TASK INSTRUCTIONS: Set down, exactly as written, the lines from the line holding "This screenshot has height=500, width=900." to the end of the data, inclusive, skipping any pictures.
INPUT MATERIAL Start Marker
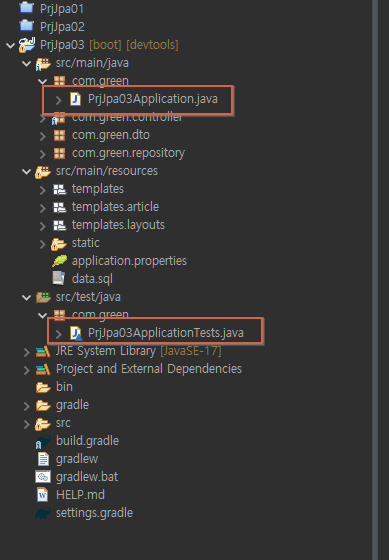Click the application.properties leaf icon

click(x=59, y=261)
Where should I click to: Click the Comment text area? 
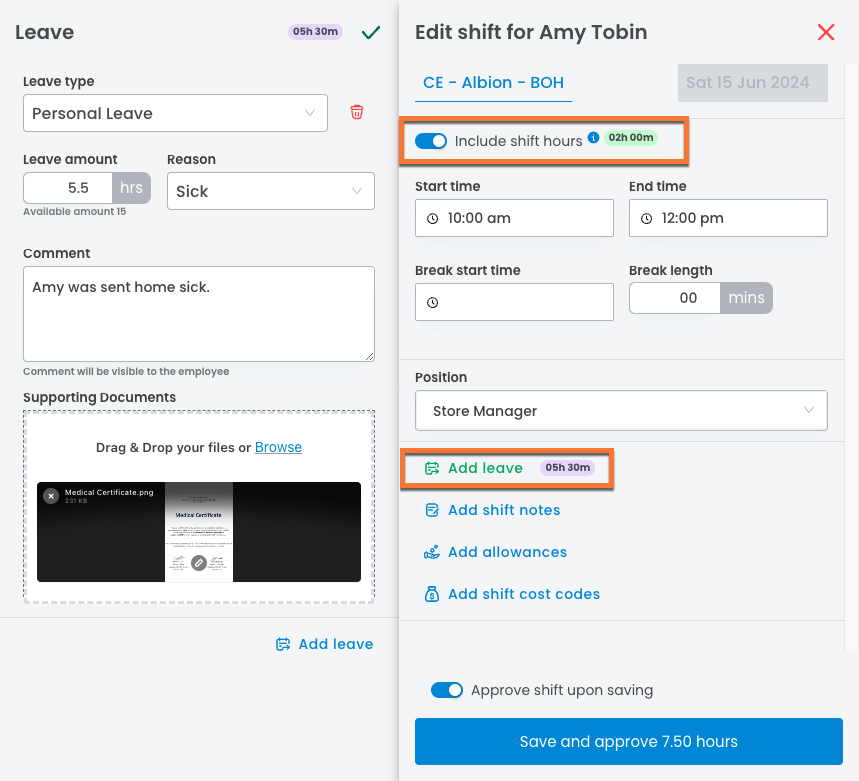[x=199, y=313]
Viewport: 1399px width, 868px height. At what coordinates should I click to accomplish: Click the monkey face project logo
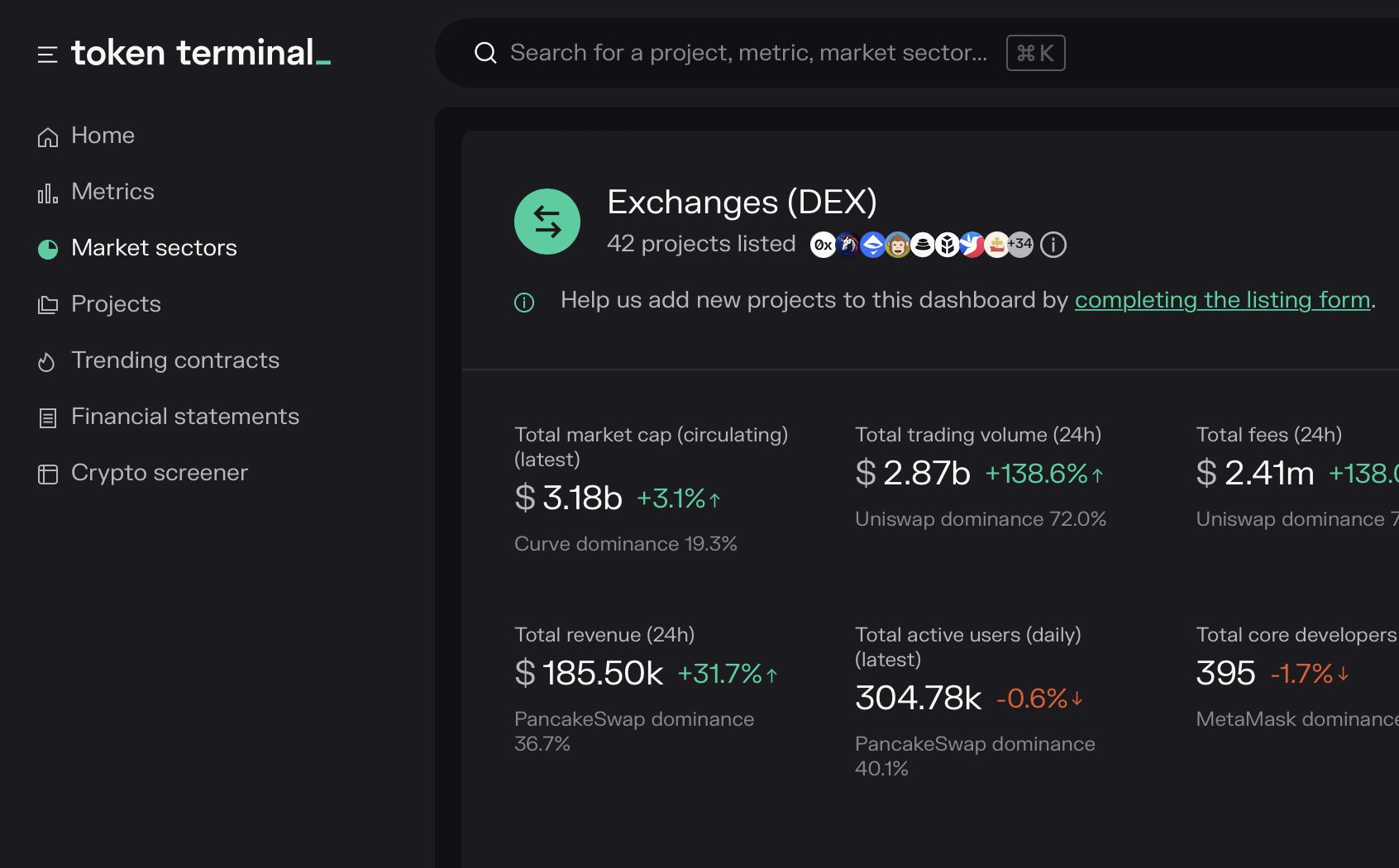pyautogui.click(x=897, y=245)
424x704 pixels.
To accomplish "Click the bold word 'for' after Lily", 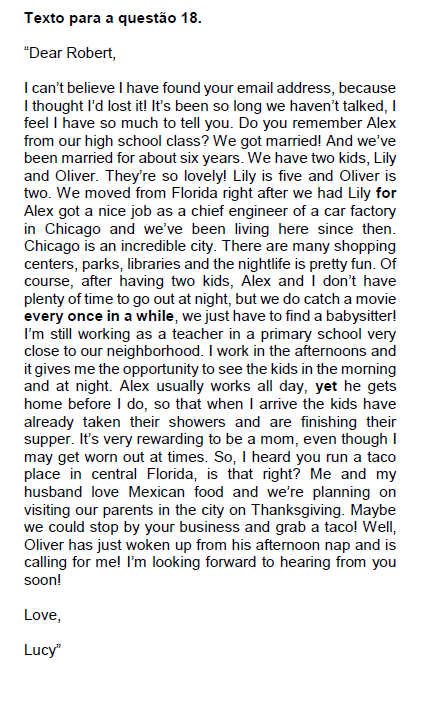I will (x=386, y=194).
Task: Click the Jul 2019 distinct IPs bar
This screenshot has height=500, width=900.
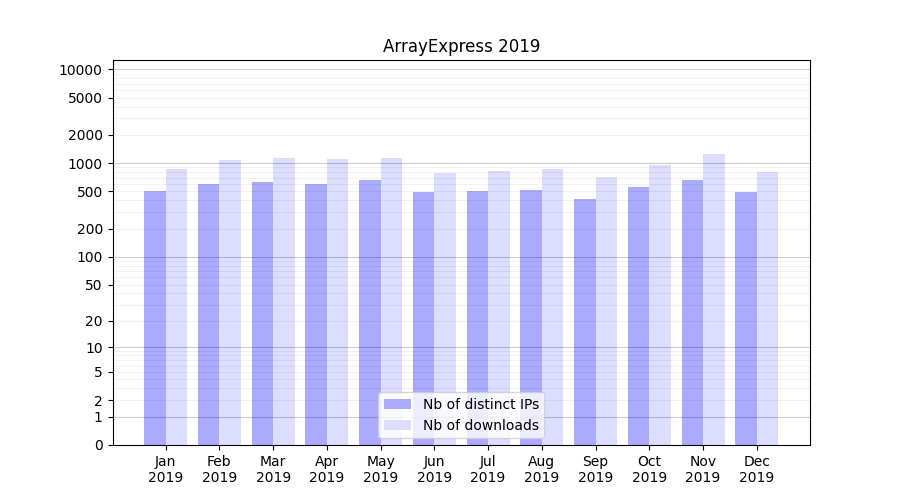Action: [x=477, y=318]
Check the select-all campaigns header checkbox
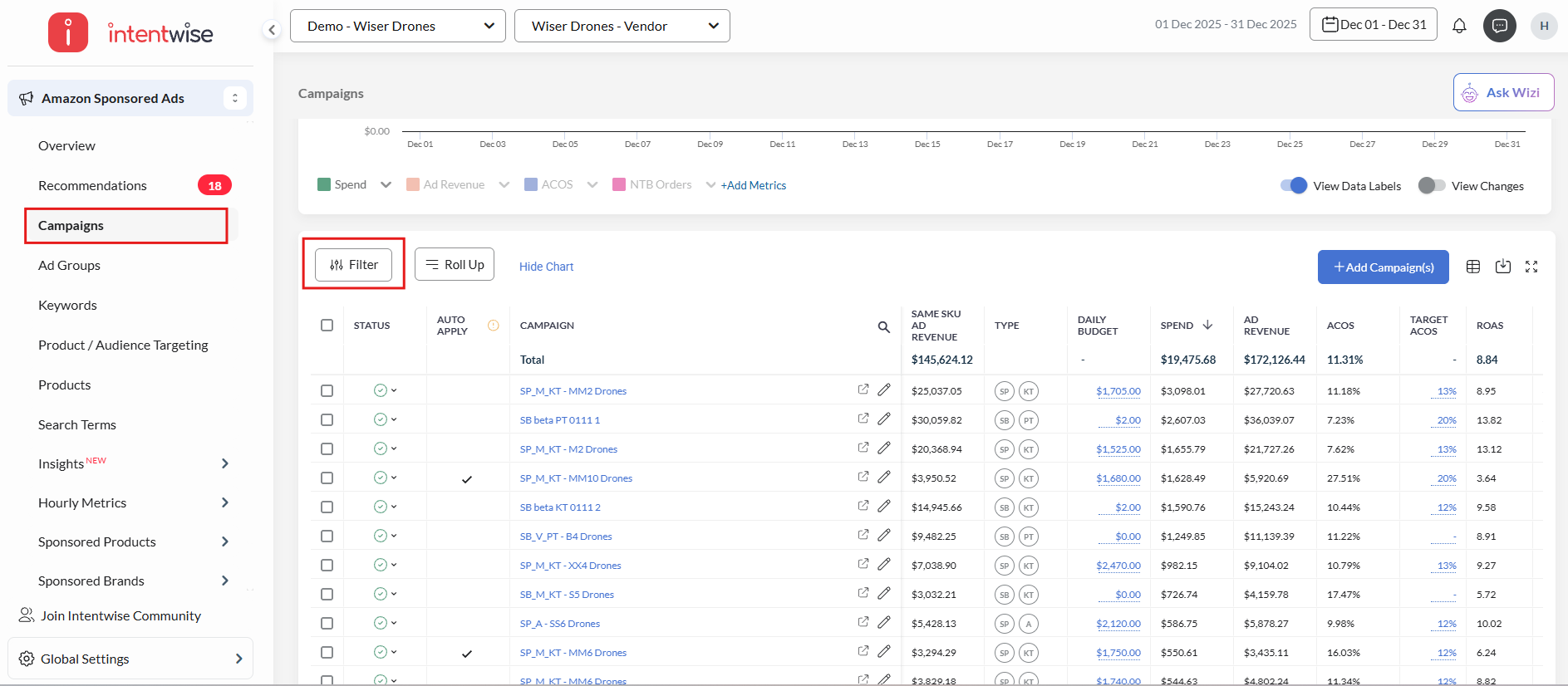The image size is (1568, 686). click(x=327, y=326)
INPUT MATERIAL End Marker
EXERCISE OUTPUT:
This screenshot has height=500, width=900.
Action: [x=477, y=318]
Check the select-all campaigns header checkbox
The image size is (1568, 686). click(x=327, y=326)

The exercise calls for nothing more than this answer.